▸ Ausgewählte Textstelle

Träume-24 klingt wie ein besonders günstiger Versandhandel für Waren, die man wirklich nicht benötigt. Sind wir wirklich nötig? Batiar Gang 24? Gibt es nichts Besseres zu tun, als Musik? Es gibt so viele Kulturmuffel, welche Bands, Musik und Kunst als obsolet betrachten und eher darüber meckern. Und wer kennt es nicht, dass Eltern ihren Kindern sagen: „Mach‘ keine Musik, lern‘ was Richtiges.“

Warum Musik machen und bei jedem Wetter mittwochs zum Proberaum fahren, wenn Familien, Konten, soziale Engagements, Bildung etc. doch noch viel mehr Aufmerksamkeit bräuchten – die wirklich wichtigen Dinge.

Cover Leipziger Zeitung Nr. 120, VÖ 22.12.2023. Foto: LZ

Doch scheinbar flüchten wir und machen simple Unterhaltung für unser Publikum, das ebenfalls zu flüchten scheint: Abends weggehen, ein Getränk in der Hand und hüpfend Alltag und Sorgen für ein bis zwei Stunden vergessen. Freunde treffen und nicht über die Grausamkeiten in den Nachrichten oder im Büro nachdenken.

▸ Zu bearbeitende Aufgaben
- a) Fassen Sie die Textstelle in drei Sätzen zusammen.
- b) Schreiben Sie aus der Textstelle den Abschnitt von „Warum Musik machen“ bis „wirklich wichtigen Dinge.“ wortgetreu ab.
Die Auflistung stammt aus einer anderen Quelle.

▸ Einträge
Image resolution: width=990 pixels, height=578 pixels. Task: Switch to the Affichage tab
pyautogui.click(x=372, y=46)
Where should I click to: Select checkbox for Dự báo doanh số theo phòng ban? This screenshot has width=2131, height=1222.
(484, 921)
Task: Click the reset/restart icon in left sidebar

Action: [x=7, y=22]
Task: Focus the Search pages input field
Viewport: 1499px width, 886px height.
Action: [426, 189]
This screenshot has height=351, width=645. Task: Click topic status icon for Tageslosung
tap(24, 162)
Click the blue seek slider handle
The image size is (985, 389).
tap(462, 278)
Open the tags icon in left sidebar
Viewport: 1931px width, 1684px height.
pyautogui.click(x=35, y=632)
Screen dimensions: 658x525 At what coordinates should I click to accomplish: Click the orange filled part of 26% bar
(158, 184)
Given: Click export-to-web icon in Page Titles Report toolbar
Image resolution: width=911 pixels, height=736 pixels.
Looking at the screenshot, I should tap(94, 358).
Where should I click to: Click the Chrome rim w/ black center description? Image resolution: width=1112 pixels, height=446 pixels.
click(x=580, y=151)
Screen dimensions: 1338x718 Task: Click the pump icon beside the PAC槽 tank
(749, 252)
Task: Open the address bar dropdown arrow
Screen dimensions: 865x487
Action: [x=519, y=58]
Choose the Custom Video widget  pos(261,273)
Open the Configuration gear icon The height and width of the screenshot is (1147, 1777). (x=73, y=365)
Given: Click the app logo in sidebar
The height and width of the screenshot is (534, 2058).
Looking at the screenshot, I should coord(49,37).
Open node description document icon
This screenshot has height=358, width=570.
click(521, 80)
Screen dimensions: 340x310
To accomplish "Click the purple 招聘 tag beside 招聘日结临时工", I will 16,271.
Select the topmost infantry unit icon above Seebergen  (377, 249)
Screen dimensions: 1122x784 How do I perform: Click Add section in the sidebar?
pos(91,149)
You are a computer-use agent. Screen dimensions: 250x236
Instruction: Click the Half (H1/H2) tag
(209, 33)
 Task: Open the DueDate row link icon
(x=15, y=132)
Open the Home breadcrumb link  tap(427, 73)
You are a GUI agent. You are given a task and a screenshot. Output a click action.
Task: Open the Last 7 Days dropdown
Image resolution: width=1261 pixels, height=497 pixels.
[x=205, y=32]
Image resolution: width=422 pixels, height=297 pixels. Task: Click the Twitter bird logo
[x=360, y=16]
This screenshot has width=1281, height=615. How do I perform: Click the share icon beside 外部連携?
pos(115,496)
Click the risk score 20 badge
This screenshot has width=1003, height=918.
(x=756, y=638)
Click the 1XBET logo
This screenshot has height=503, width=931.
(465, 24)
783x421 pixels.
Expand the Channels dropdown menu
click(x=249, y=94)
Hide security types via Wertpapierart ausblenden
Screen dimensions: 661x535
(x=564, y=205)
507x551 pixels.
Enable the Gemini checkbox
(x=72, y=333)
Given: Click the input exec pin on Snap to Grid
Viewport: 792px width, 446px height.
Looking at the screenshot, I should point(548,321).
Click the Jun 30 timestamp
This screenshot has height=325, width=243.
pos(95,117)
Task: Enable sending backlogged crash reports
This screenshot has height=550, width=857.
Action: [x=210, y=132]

▸ Lösungen
- a) Die Textstelle fragt, ob Musikmachen nötig ist, wenn viele Kulturmuffel Bands, Musik und Kunst für obsolet halten und Eltern ihren Kindern raten, etwas Richtiges zu lernen. Außerdem fragt sie, warum man bei jedem Wetter mittwochs zum Proberaum fährt, wenn Familien, Konten, soziale Engagements und Bildung mehr Aufmerksamkeit bräuchten. Schließlich heißt es, dass die Musikmachenden scheinbar flüchten und simple Unterhaltung für ein Publikum machen, das ebenfalls für ein bis zwei Stunden Alltag und Sorgen vergessen will.

- b)
Warum Musik machen und bei jedem Wetter mittwochs zum Proberaum fahren, wenn Familien, Konten, soziale Engagements, Bildung etc. doch noch viel mehr Aufmerksamkeit bräuchten – die wirklich wichtigen Dinge.